This middle-aged man's voice has become increasingly husky and weak across many years. In retrospect, it was never a "strong" voice. The cords are bowed, and the furrows seen here (arrows) become more visible in subsequent photos.

Closed phase (2 of 4)

Under strobe light at B-flat 2 (117 Hz), this is the "closed" phase of vibration, perhaps better defined in this instance as the "most closed" phase.

Open phase (3 of 4)

The open phase at the same pitch, shows a linear groove just below the margin of each cord. Some might call these glottic sulci, but "furrow" would be the better definition, as seen in the next photo.

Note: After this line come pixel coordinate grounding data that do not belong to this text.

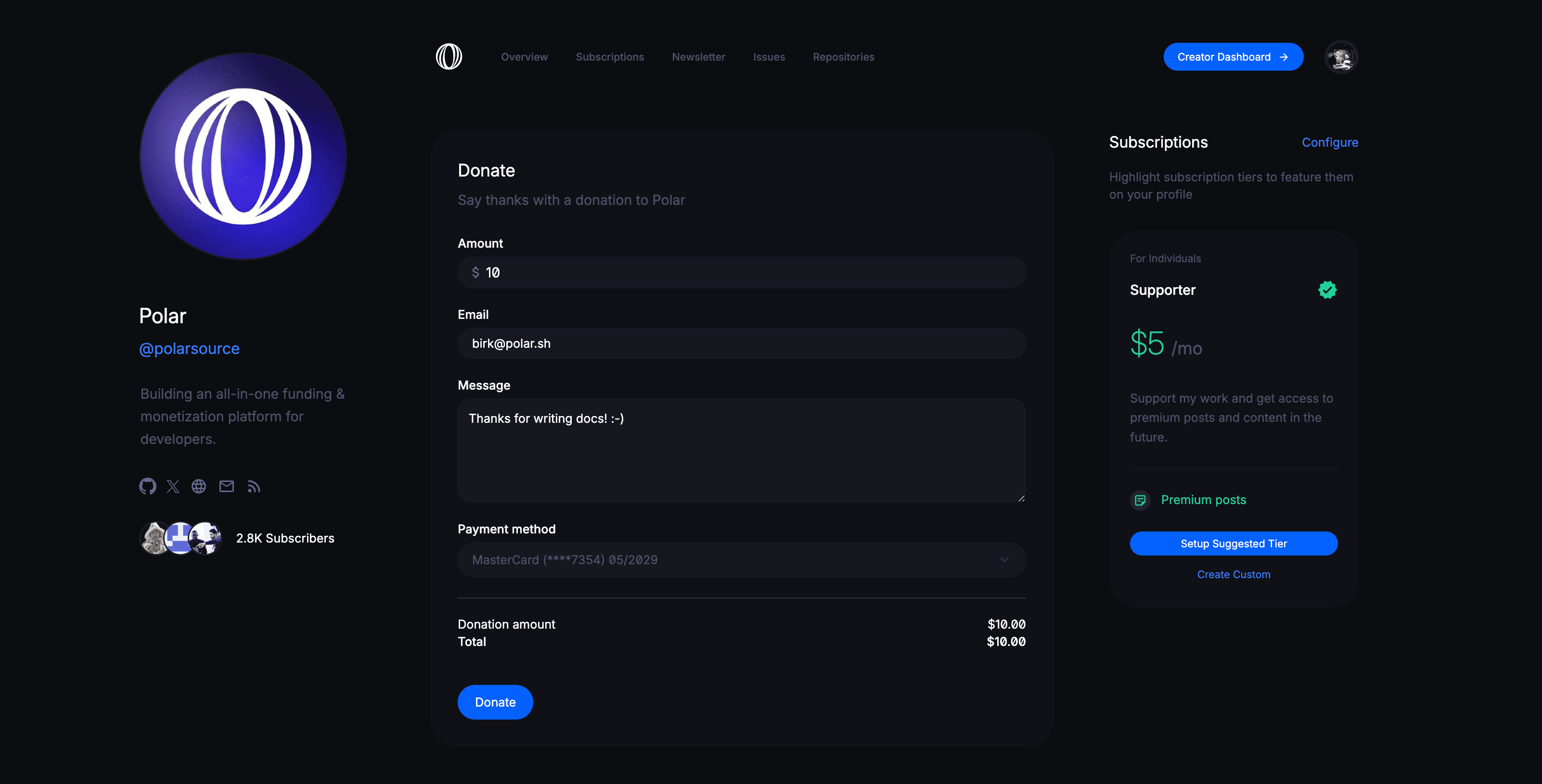Screen dimensions: 1542x784
Task: Click the GitHub icon in profile links
Action: pyautogui.click(x=148, y=487)
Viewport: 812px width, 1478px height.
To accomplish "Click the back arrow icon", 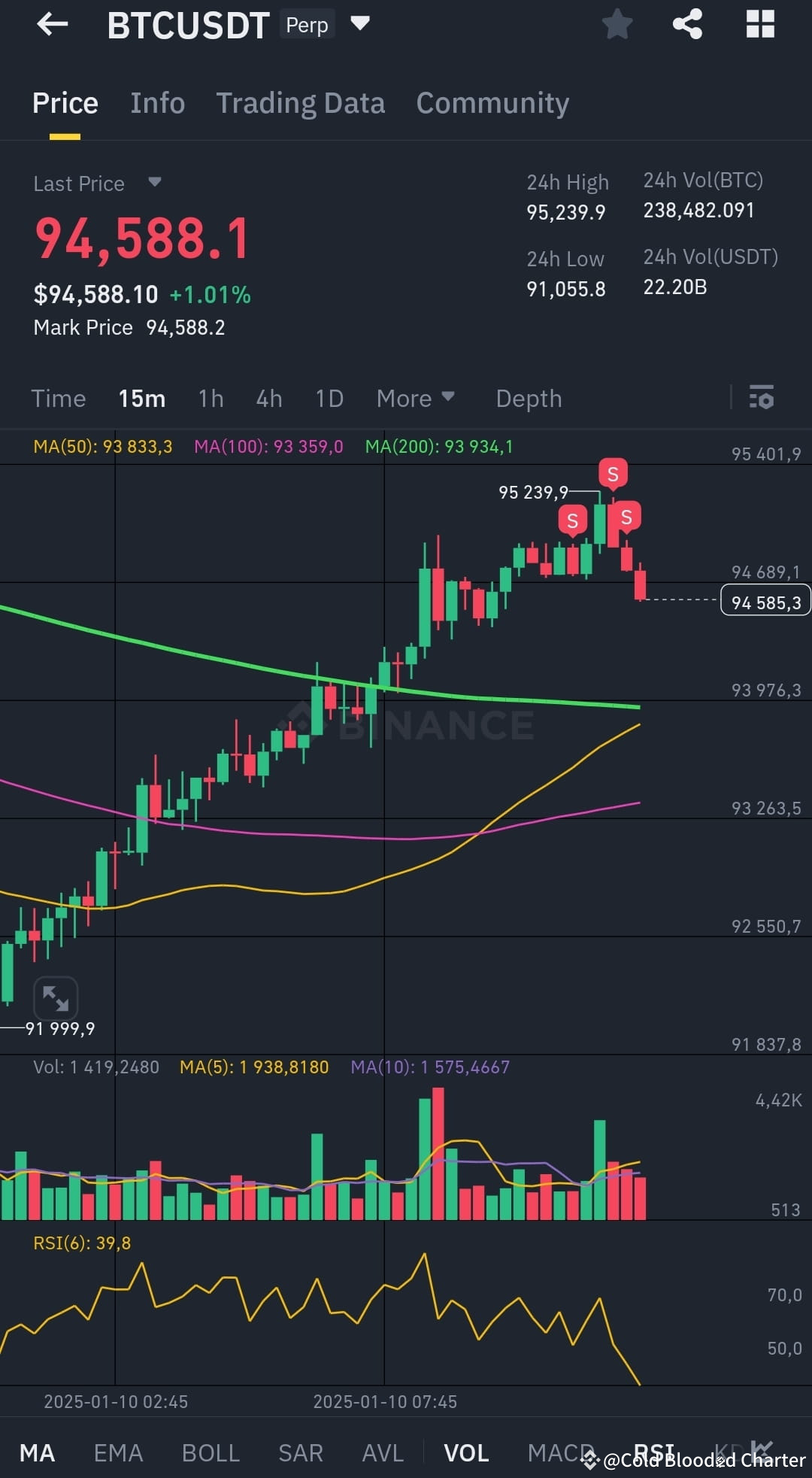I will coord(51,24).
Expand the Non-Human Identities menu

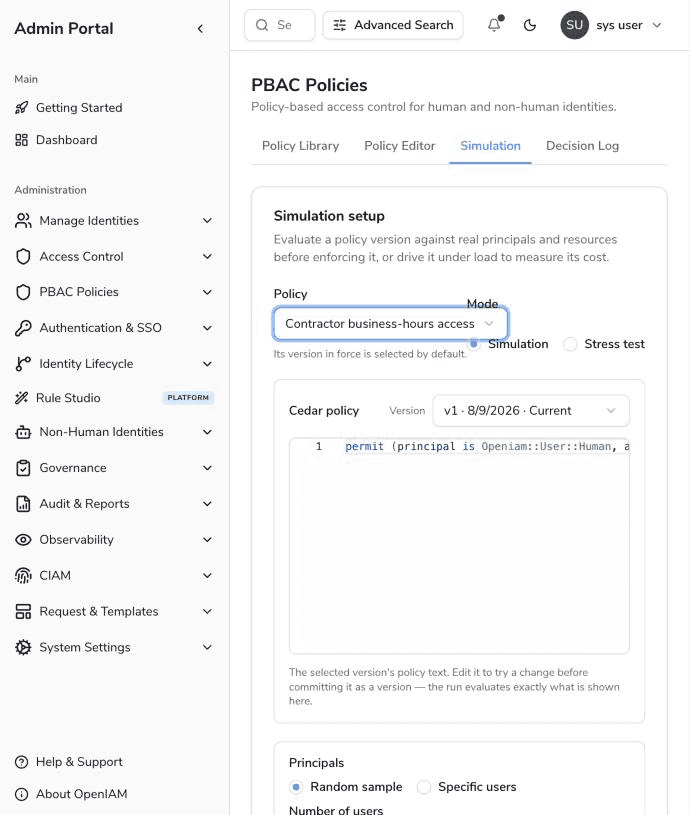pyautogui.click(x=114, y=432)
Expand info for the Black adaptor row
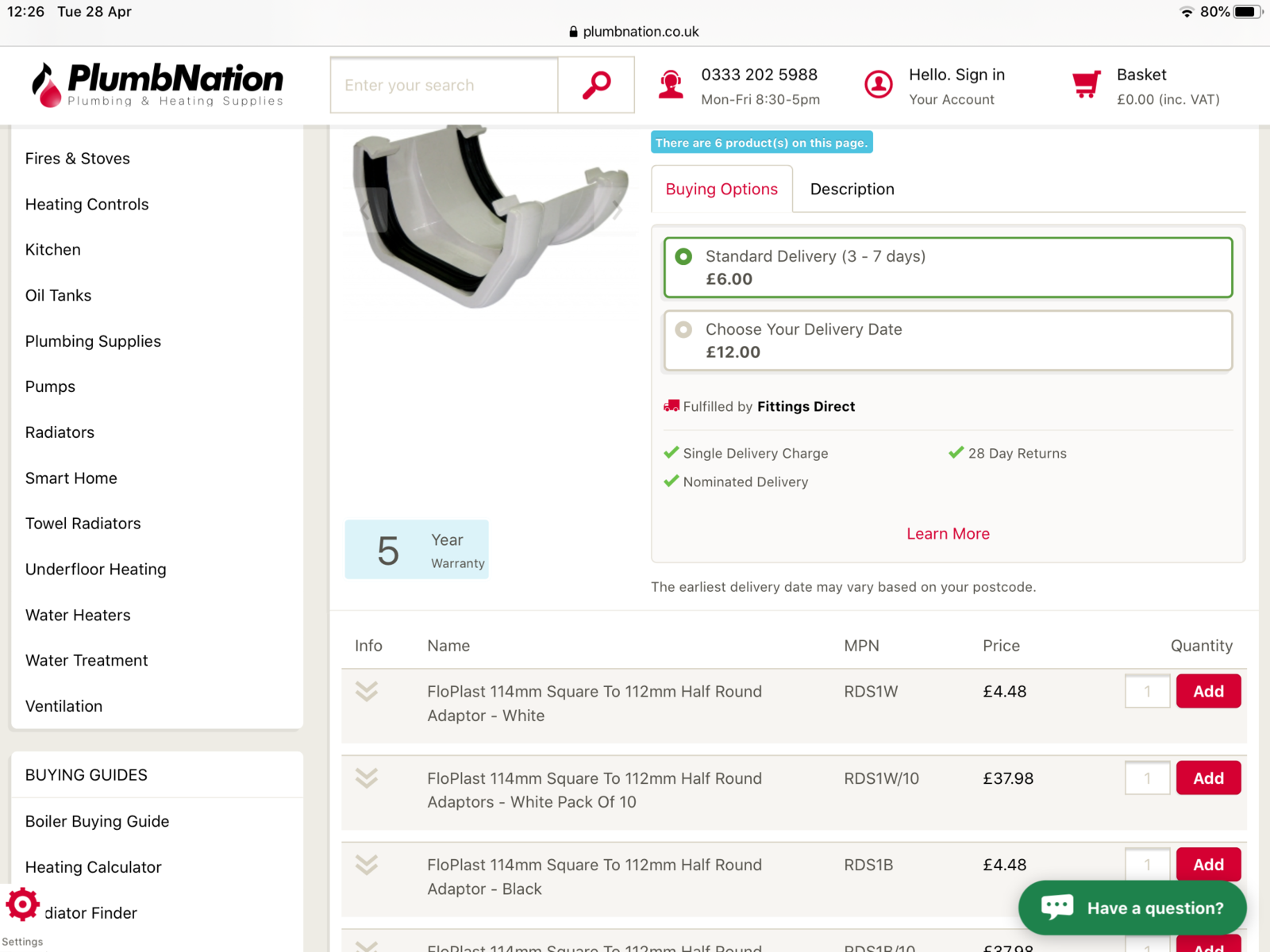The width and height of the screenshot is (1270, 952). (367, 865)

Lower pitch reveals furrow (4 of 4)

At lower pitch, the amplitude of vibration is larger and the right cord (left of photo) reveals more clearly that the the linear depression is a wide furrow, not a slit-like sulcus.

Voice Building:

Voice Building (shorter version):

 

Voice Building

Voice building is the process of adding strength to the voice by using a variety of tasks that tax its strength capabilities. The idea is that over time the larynx will rise to the challenge and adapt to increased demands, much as might happen to the arms as a result of a weight-lifting regimen. Sometimes the voice building regimen is very simple and “do-it-yourself”; other times it is more sophisticated and requires the assistance of a speech pathologist who is singing voice qualified.